* TASK REQUIREMENTS *
Output, without any change, the listing below from its opening line up to and including the line with "Open the WORKFLOWS".

* DATA PROVIDED *
=== Section Start ===

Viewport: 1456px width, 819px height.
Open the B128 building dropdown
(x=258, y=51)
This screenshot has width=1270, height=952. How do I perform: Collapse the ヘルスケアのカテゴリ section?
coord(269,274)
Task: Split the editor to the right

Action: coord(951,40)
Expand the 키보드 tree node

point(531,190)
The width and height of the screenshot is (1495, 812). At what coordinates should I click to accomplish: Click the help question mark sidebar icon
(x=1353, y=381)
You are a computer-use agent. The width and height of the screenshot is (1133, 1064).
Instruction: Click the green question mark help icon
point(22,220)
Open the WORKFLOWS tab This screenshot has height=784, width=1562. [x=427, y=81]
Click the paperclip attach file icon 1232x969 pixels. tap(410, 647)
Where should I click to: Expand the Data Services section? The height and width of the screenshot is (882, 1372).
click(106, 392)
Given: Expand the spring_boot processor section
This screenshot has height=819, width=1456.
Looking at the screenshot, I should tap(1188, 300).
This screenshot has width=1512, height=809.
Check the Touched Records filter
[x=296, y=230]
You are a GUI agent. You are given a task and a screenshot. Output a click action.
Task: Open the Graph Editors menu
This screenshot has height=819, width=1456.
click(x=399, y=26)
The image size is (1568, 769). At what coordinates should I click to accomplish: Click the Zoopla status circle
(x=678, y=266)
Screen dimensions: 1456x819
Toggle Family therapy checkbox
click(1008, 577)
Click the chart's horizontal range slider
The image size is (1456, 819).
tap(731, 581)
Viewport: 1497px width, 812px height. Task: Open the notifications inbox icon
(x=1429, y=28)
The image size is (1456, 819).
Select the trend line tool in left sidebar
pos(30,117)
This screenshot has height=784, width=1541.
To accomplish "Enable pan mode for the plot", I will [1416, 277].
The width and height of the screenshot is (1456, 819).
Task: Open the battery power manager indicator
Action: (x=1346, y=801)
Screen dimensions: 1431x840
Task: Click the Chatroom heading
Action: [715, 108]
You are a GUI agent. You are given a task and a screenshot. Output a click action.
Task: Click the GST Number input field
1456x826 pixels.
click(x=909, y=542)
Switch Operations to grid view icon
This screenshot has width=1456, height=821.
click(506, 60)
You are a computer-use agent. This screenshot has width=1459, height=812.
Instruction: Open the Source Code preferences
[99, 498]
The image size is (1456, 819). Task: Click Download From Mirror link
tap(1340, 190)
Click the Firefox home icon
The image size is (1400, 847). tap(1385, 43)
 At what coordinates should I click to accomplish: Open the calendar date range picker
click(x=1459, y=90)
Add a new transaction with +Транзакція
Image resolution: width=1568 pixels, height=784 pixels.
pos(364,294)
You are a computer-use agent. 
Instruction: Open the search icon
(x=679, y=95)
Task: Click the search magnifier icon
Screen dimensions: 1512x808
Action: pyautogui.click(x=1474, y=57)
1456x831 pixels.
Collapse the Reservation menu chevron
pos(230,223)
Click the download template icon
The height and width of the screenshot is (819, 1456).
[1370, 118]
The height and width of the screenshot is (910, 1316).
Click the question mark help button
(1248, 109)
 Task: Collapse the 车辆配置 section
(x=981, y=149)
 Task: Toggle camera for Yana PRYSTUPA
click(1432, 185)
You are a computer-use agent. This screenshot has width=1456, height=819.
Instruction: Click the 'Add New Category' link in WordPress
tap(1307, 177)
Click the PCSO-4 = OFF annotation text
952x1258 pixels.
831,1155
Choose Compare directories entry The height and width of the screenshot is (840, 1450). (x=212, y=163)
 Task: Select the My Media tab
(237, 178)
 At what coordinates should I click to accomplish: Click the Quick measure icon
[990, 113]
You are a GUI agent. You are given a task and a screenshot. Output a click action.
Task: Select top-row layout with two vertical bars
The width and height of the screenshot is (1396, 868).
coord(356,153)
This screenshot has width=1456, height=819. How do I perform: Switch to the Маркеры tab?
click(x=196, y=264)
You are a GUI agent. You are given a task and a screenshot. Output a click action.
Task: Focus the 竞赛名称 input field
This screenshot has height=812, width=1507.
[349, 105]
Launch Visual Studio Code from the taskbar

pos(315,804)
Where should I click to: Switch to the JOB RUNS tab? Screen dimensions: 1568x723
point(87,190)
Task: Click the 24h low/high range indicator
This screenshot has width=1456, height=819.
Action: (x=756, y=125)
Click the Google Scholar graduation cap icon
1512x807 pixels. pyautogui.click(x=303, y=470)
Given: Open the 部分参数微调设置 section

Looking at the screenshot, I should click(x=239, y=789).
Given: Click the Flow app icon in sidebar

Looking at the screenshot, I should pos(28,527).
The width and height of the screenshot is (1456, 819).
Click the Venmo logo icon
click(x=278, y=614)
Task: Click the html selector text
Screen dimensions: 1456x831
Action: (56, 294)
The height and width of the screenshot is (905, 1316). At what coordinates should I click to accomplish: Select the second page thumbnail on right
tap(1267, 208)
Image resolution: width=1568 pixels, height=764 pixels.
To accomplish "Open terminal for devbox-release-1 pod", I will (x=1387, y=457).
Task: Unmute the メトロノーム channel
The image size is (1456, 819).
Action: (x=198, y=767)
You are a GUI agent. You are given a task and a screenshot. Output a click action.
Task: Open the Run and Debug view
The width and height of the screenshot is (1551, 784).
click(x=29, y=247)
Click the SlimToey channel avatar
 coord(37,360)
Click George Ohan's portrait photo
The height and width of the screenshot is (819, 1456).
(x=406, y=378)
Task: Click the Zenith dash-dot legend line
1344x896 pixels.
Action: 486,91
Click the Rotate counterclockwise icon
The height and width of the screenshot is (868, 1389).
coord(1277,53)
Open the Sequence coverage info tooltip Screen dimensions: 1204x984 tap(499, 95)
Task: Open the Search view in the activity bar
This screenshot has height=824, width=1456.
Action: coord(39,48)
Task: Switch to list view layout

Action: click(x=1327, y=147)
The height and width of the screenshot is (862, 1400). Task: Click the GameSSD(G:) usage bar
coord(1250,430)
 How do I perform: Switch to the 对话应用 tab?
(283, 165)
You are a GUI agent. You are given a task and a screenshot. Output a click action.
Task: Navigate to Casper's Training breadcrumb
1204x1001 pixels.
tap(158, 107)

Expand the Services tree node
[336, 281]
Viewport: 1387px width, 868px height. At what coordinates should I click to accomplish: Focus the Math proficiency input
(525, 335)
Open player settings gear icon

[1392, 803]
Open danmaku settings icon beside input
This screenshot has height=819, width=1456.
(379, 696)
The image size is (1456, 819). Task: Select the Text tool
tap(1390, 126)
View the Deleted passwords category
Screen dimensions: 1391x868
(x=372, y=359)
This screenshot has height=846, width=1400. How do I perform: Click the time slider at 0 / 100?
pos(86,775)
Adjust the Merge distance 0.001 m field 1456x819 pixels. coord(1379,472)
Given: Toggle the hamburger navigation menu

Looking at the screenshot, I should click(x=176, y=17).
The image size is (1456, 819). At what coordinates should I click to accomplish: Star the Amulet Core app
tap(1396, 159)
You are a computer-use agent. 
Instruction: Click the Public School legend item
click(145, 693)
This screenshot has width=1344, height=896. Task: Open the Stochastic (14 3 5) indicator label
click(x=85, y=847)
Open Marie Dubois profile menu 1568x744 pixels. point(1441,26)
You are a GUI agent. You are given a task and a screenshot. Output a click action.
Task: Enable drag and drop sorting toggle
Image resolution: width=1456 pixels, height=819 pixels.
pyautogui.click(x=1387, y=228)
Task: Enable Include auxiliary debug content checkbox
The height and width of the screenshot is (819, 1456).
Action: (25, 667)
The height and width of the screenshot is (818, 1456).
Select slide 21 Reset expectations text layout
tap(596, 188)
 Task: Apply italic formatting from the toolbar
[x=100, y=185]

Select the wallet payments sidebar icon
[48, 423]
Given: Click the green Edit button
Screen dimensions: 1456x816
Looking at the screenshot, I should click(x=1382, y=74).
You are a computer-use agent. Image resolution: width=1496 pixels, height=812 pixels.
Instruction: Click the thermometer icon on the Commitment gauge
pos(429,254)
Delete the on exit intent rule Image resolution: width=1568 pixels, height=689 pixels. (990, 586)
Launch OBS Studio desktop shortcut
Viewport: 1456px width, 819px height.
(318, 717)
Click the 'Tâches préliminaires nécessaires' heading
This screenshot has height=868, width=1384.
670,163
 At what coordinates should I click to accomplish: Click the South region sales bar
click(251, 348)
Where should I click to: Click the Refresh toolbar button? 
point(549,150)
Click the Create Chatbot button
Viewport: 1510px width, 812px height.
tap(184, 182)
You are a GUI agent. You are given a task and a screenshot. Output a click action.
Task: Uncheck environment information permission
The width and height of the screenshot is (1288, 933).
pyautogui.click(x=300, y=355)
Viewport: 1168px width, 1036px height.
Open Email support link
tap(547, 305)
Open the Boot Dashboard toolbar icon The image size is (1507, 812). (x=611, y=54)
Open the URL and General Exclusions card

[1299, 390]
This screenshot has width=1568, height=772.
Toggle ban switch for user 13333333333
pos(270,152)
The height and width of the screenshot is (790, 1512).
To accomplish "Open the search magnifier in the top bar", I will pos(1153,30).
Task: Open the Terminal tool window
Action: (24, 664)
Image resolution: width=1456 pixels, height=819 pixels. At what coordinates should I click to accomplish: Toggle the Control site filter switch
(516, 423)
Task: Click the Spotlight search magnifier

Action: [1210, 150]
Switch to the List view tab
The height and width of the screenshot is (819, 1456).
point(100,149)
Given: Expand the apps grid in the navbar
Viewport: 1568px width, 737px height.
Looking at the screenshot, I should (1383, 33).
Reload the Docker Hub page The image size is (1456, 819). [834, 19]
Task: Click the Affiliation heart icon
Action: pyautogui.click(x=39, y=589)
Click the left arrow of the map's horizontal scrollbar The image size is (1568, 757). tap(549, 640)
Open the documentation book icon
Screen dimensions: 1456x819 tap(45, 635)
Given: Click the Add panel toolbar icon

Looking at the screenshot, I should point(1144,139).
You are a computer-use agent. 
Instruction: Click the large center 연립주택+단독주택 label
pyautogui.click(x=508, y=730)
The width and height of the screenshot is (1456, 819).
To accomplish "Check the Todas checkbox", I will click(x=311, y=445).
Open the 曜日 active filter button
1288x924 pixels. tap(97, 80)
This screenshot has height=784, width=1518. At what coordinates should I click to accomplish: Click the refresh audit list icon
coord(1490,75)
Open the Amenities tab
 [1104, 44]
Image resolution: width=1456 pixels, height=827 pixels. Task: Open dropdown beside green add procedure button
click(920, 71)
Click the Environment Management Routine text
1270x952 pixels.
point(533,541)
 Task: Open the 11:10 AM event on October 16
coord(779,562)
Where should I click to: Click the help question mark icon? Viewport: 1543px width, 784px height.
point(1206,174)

=== Section End ===

* ANSWER SPACE *
Viewport: 1456px width, 819px height.
Open the B128 building dropdown
(x=258, y=51)
This screenshot has width=1270, height=952. How do I perform: Collapse the ヘルスケアのカテゴリ section?
coord(269,274)
Task: Split the editor to the right

Action: coord(951,40)
Expand the 키보드 tree node

point(531,190)
The width and height of the screenshot is (1495, 812). At what coordinates should I click to accomplish: Click the help question mark sidebar icon
(x=1353, y=381)
You are a computer-use agent. The width and height of the screenshot is (1133, 1064).
Instruction: Click the green question mark help icon
point(22,220)
Open the WORKFLOWS tab This screenshot has height=784, width=1562. [x=427, y=81]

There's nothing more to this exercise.